GitLab · Primly Community

GitLab onsite / final round, how it really goes in 2026

mobile_mara · 4 replies

people keep calling it an 'onsite' but there is no onsite. everything is remote. 5-6 video interviews spread over one or two days depending on scheduling. just went through this for a senior SRE role (they call it 'reliability engineer' internally) so i can give a specific breakdown.

my final round schedule: hiring manager (already done pre-final round) technical interview 1: infrastructure/systems design (60 min) technical interview 2: coding in CoderPad (60 min) technical interview 3: another systems design, different interviewer (60 min) behavioral 1: values/collaboration (45 min) behavioral 2: 'leadership and results' (45 min) 'coffee chat' with potential teammate (30 min, explicitly not evaluative they said -- i'm skeptical)

so yeah. long day. i spread it over two days and would absolutely recommend that. doing all six in one day is brutal.

what surprised me: the interviewers all knew each other and had clearly looked at my submission materials. no 'so tell me about yourself' cold opens. they'd start with something specific, like 'i saw you've worked with GitLab runners before, let's build on that.' made it feel efficient.

the 'not evaluative' coffee chat: the person i talked to was genuinely casual, we talked about the team's on-call rotation and what it's like to work fully async with teammates in India and Ireland. i don't know if that gets fed back to the hiring committee but it's definitely your chance to ask honest questions about the job reality. i asked about pager volume and got a real answer.

post-round timeline: i had the full round on Tuesday/Wednesday. got a call from the recruiter Friday afternoon saying they were extending an offer. genuinely fast. the offer call was separate from the actual offer letter, which came Monday morning.

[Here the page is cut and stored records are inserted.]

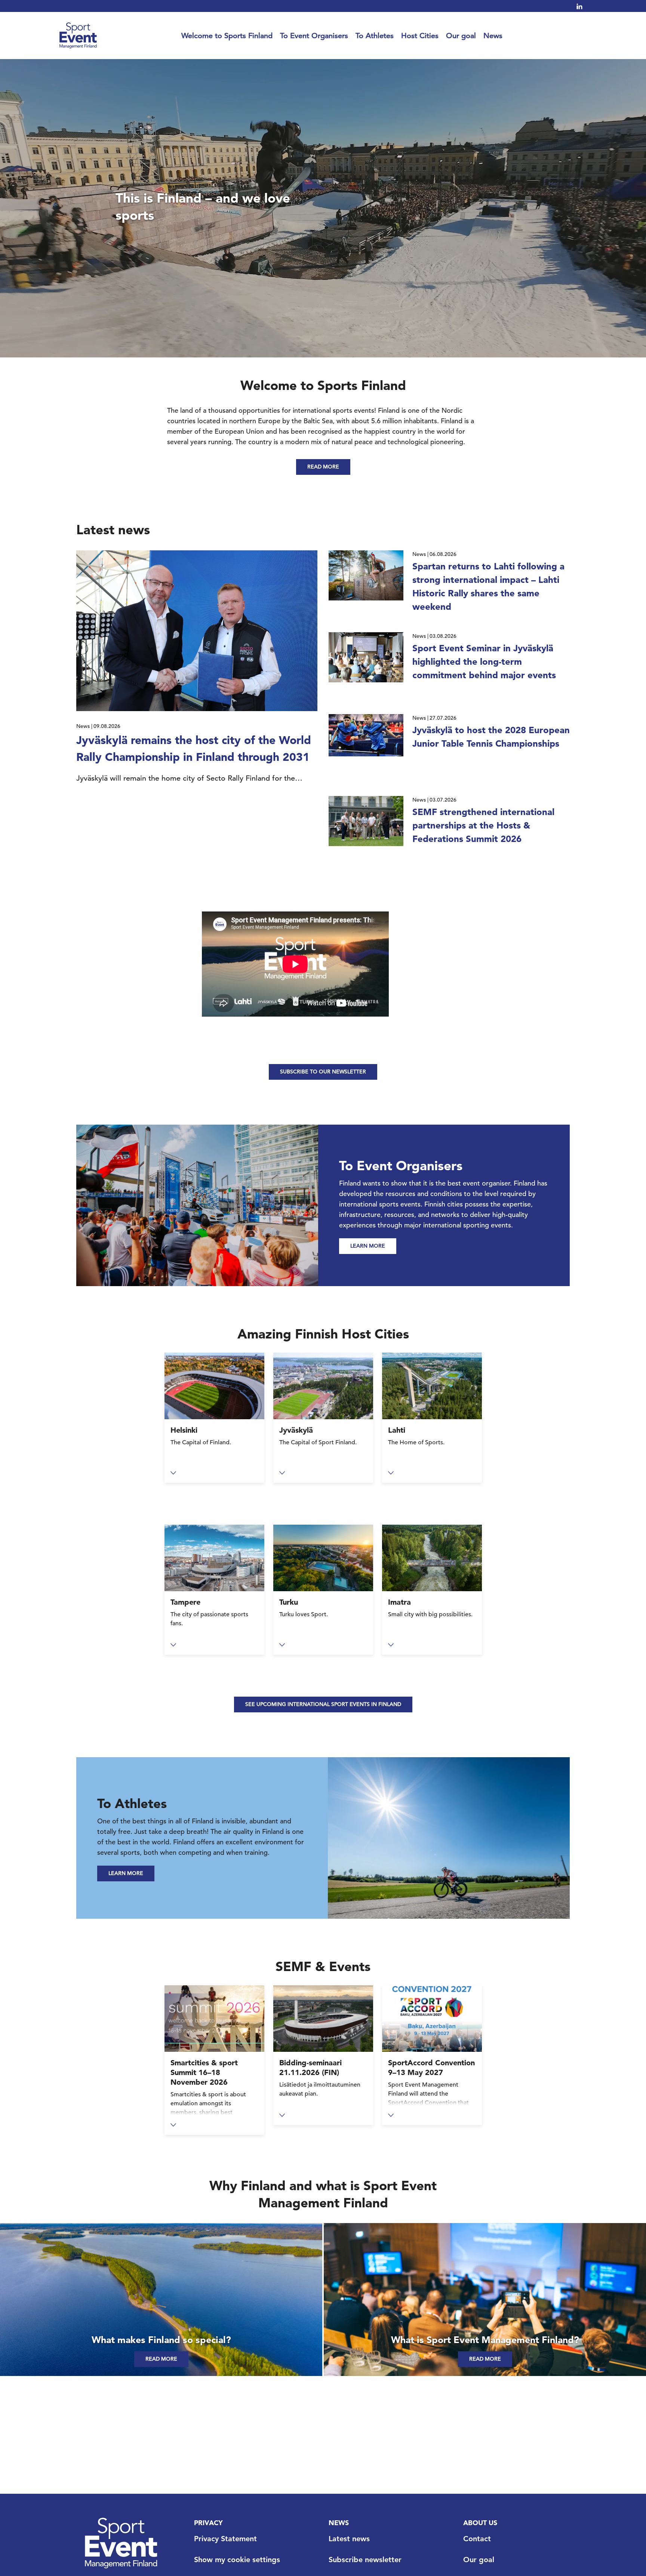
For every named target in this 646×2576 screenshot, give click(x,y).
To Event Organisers (314, 35)
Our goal (461, 35)
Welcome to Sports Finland (227, 35)
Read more (323, 466)
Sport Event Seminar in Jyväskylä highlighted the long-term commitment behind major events (484, 661)
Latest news (349, 2538)
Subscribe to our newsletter (323, 1071)
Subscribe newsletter (365, 2559)
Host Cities (420, 35)
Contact (477, 2538)
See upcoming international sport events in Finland (323, 1704)
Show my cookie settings (237, 2559)
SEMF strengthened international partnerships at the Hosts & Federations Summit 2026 (483, 825)
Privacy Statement (225, 2538)
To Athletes (375, 35)
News (492, 35)
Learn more (367, 1245)
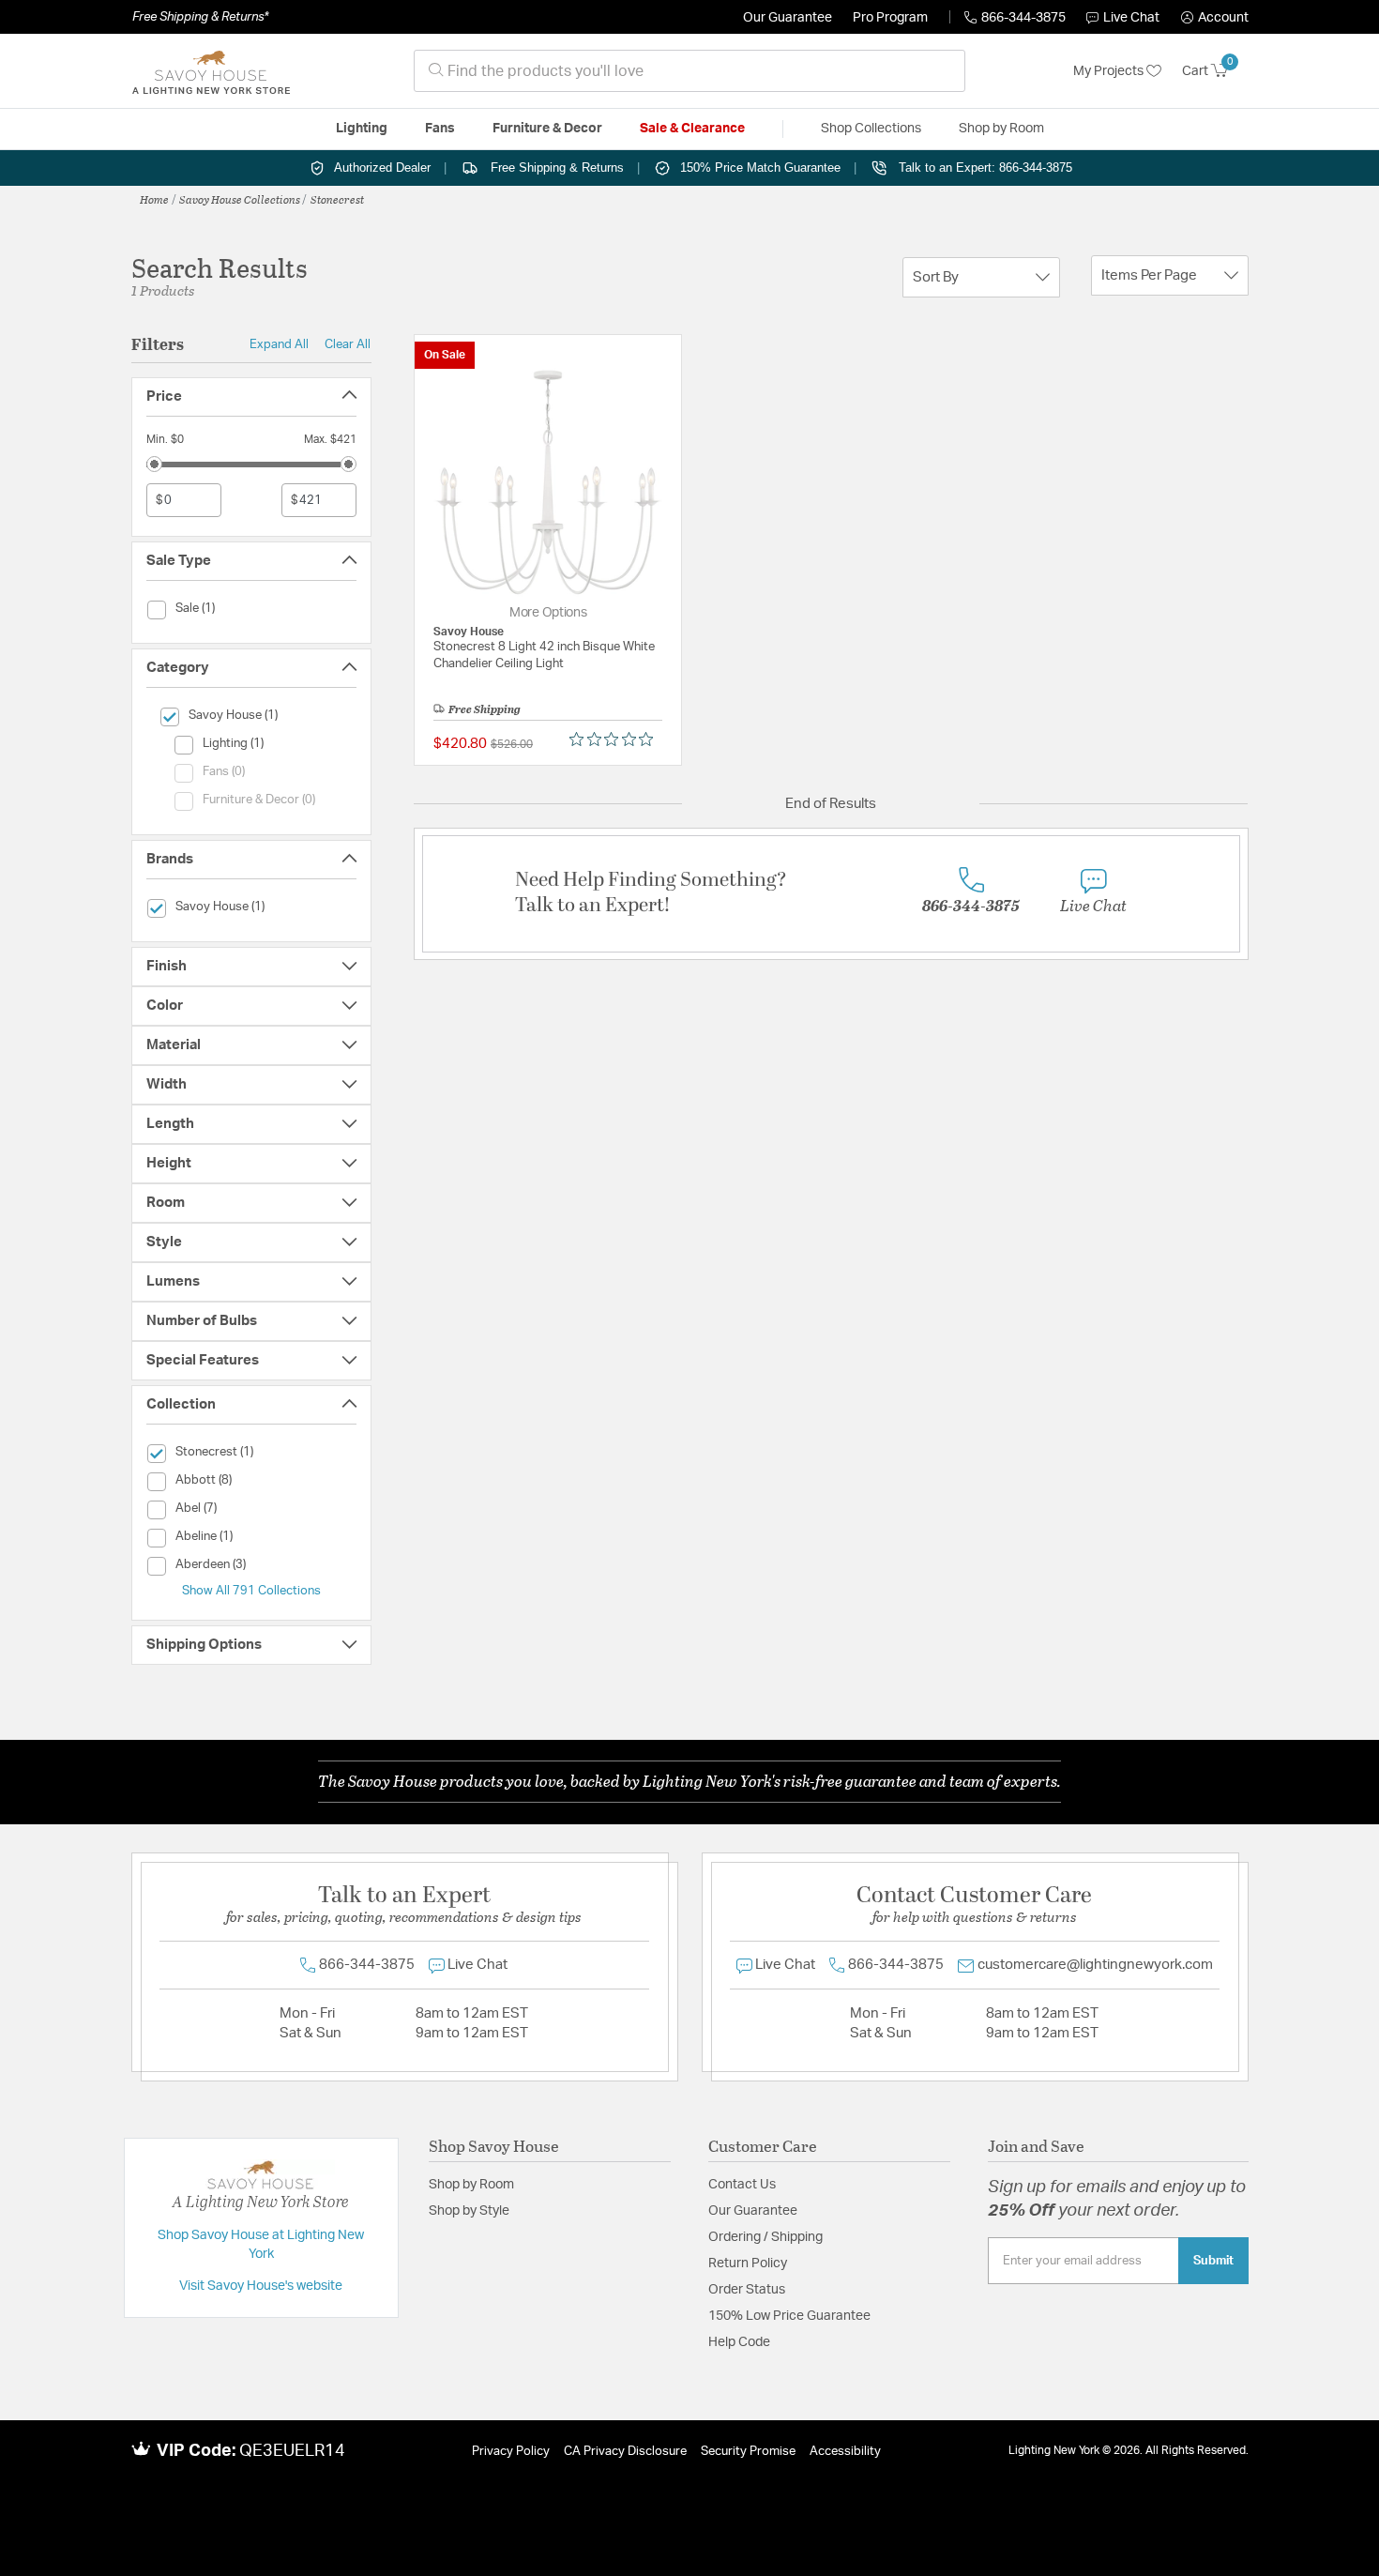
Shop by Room (471, 2184)
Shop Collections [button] (871, 128)
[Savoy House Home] (211, 71)
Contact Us (742, 2184)
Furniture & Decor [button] (547, 128)
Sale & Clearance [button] (692, 128)
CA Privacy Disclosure (625, 2452)
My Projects (1109, 71)
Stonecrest (337, 199)
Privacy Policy (511, 2452)
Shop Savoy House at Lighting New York (261, 2245)
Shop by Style (469, 2211)
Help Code (739, 2342)
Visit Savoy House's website (260, 2286)
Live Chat (1131, 17)
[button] (1215, 17)
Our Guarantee (787, 17)
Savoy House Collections (239, 199)
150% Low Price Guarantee (789, 2316)
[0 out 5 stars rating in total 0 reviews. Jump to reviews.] (615, 739)
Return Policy (747, 2263)
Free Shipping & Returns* (200, 16)
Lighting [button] (361, 128)
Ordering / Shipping (765, 2237)
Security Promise (748, 2452)
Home (154, 199)
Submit (1213, 2260)
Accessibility (845, 2452)
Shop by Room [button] (1001, 128)
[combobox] (689, 71)
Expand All (279, 344)
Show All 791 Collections (251, 1590)
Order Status (746, 2289)
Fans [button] (440, 128)
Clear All (348, 344)
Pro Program (890, 17)
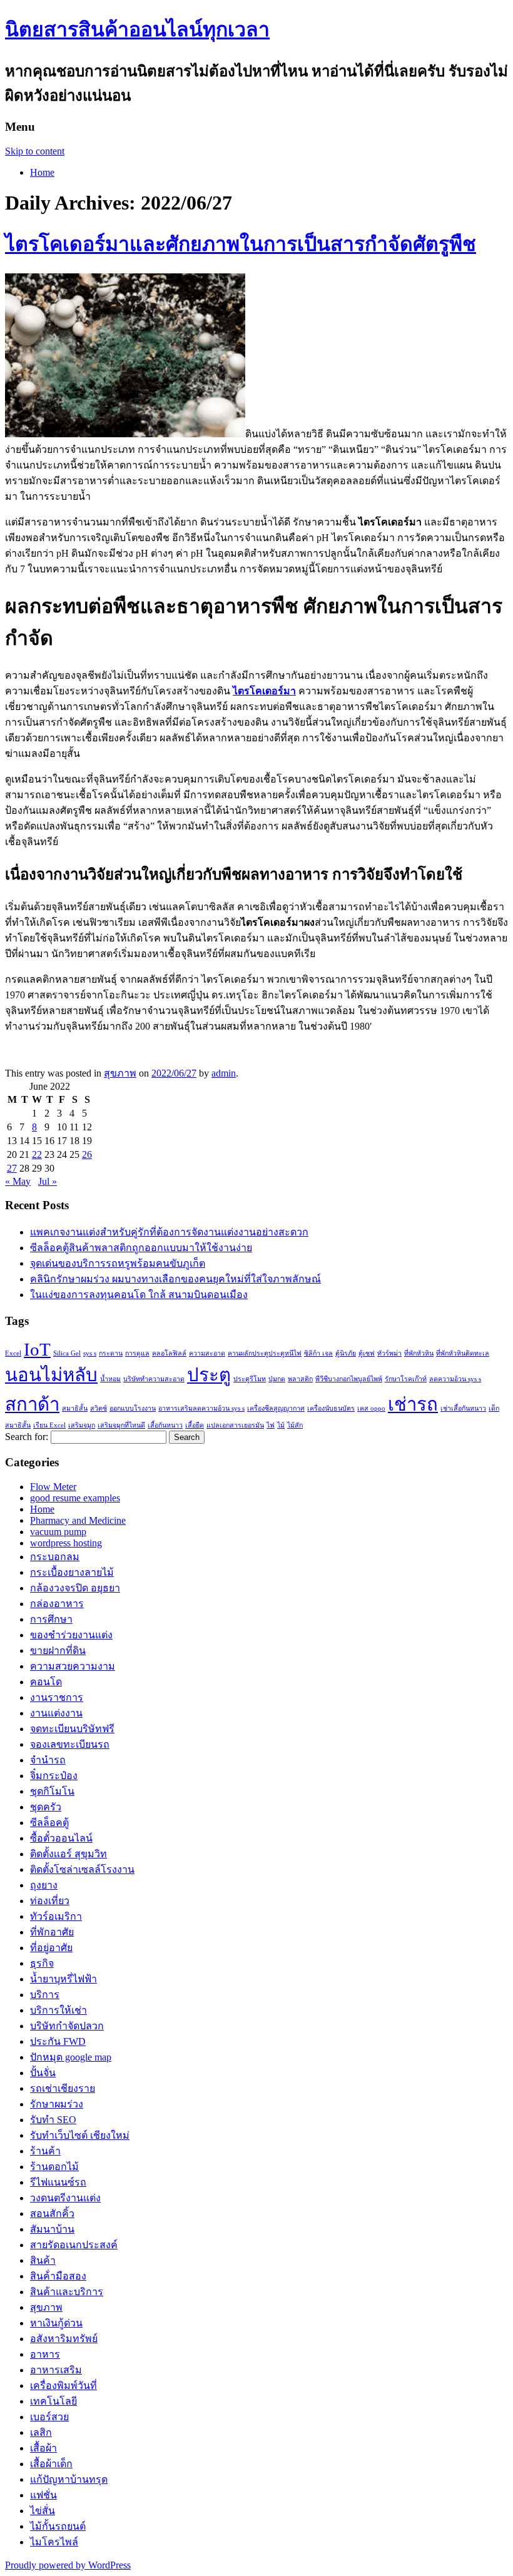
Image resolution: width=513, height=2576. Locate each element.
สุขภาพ (120, 1073)
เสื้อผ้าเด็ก (51, 2463)
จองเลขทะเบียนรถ (69, 1744)
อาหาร (45, 2354)
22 (37, 1154)
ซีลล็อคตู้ (49, 1822)
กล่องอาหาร (57, 1603)
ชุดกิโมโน (52, 1791)
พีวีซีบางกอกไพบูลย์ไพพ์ (348, 1379)
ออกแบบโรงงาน (132, 1408)
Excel (13, 1353)
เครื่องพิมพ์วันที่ (63, 2385)
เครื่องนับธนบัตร (331, 1408)
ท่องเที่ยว (49, 1900)
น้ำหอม (110, 1379)
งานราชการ (56, 1697)
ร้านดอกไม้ (54, 2166)
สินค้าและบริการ (66, 2291)
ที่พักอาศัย (52, 1932)
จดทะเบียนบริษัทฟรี (72, 1728)
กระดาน (111, 1353)
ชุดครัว (45, 1807)
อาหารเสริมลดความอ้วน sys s (201, 1408)
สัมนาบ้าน (52, 2229)
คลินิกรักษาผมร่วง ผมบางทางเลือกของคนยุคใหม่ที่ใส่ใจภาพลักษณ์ (175, 1279)
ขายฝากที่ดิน (58, 1650)
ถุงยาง (44, 1885)
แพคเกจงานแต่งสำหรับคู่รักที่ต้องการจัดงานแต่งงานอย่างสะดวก (169, 1232)
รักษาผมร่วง (56, 2104)
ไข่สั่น (42, 2510)
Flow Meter (53, 1486)
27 (12, 1168)
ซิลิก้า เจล (318, 1353)
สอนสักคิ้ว (52, 2213)
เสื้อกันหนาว (165, 1425)
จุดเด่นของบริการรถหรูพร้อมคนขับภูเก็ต (117, 1263)
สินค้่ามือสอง (58, 2276)
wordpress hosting (66, 1543)
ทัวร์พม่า (389, 1353)
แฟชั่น (43, 2495)
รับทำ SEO (53, 2119)
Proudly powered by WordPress (68, 2565)
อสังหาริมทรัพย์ (64, 2338)
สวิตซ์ (98, 1408)
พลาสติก (300, 1379)
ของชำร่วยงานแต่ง (71, 1635)
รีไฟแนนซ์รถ (58, 2182)
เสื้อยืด (194, 1425)
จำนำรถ (48, 1760)
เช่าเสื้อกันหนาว (463, 1408)
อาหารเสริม (56, 2370)
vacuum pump (58, 1531)
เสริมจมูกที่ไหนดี (121, 1425)
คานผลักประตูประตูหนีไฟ (265, 1353)
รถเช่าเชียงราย (62, 2088)
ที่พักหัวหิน (419, 1353)
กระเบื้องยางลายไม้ (72, 1572)
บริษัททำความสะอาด (154, 1379)
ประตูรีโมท (249, 1379)
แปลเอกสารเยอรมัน (235, 1425)
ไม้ (281, 1425)
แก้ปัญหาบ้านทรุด (69, 2479)
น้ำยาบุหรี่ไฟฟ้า (63, 1979)
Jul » (47, 1181)
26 (87, 1154)
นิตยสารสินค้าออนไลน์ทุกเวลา (137, 29)
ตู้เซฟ (366, 1353)
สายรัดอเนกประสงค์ (74, 2244)
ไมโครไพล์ (54, 2542)
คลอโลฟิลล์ (169, 1353)
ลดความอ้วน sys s (455, 1379)
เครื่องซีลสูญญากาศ (276, 1408)
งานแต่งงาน (56, 1713)
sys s (89, 1353)
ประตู (209, 1375)
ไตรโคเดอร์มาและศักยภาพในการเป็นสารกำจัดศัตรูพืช (240, 244)
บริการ (44, 1994)
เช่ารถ (413, 1404)
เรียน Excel (49, 1425)
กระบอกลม (54, 1556)
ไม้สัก (295, 1425)
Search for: (26, 1436)
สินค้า (43, 2260)
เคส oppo (371, 1408)
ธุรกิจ (42, 1963)
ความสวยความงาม (72, 1666)
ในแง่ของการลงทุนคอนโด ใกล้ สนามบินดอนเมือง (139, 1294)
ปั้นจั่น (43, 2072)
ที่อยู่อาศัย (51, 1947)
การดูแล (137, 1353)
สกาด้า (32, 1404)
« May (18, 1181)
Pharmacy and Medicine (78, 1520)
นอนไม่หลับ (51, 1375)
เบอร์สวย (49, 2416)
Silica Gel (67, 1353)
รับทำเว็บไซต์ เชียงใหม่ (80, 2135)
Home (42, 172)
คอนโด (46, 1681)
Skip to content (34, 151)
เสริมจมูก (81, 1425)
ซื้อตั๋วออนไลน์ (61, 1838)
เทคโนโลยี (53, 2401)
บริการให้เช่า (58, 2010)
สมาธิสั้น (75, 1408)
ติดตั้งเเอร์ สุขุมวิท (68, 1853)
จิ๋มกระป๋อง (54, 1775)
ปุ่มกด (276, 1379)
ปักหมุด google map (70, 2057)
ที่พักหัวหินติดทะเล (462, 1353)
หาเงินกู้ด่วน (56, 2323)
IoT (37, 1349)
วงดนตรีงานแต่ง (65, 2198)
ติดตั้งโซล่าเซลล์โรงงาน (82, 1869)
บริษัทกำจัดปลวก (67, 2026)
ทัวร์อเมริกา (56, 1916)
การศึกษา (51, 1619)
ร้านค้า (45, 2151)
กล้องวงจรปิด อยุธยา (75, 1588)
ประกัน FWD (58, 2041)
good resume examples (75, 1498)
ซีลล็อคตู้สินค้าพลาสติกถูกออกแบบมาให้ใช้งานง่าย (141, 1247)
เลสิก (41, 2432)
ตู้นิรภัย (345, 1353)
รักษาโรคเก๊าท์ (406, 1379)
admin (223, 1073)
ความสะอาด (207, 1353)
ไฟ (271, 1425)
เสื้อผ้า (43, 2448)
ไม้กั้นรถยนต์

debrief/feedback: they don't give structured written feedback if you decline or get rejected. the recruiter said she'd share 'high level themes' if i asked, but nothing specific. standard tech company behavior.

if you're going in for SRE or infrastructure: know your incident response process cold. they asked me to walk through a specific production incident start to finish in both tech rounds. the reliability angle is central.

4 replies

backend_bekah

the two-day split is the right call. i did mine in one day for a backend role and by interview 5 i was running on fumes. my behavioral answers got noticeably worse toward the end. learned that lesson the hard way.

content_cole

did the offer letter break out base vs RSU clearly? and was it a grant with cliff+vesting or something different? GitLab's public so the RSU math is real, just want to understand the structure.

sre_sol

standard 4-year vest, 1-year cliff, quarterly after that. RSU grant is in dollars at grant date, converted to shares at the next grant window. because GitLab is public you can actually model what that's worth today. recruiter walked me through it. no phantom equity weirdness.

careerveteran

the incident debrief question is really common in SRE-track interviews everywhere now. the trick is they're not just testing your technical knowledge, they're testing whether you blame people or blame systems. name the system failure, not the person who was on-call. every time.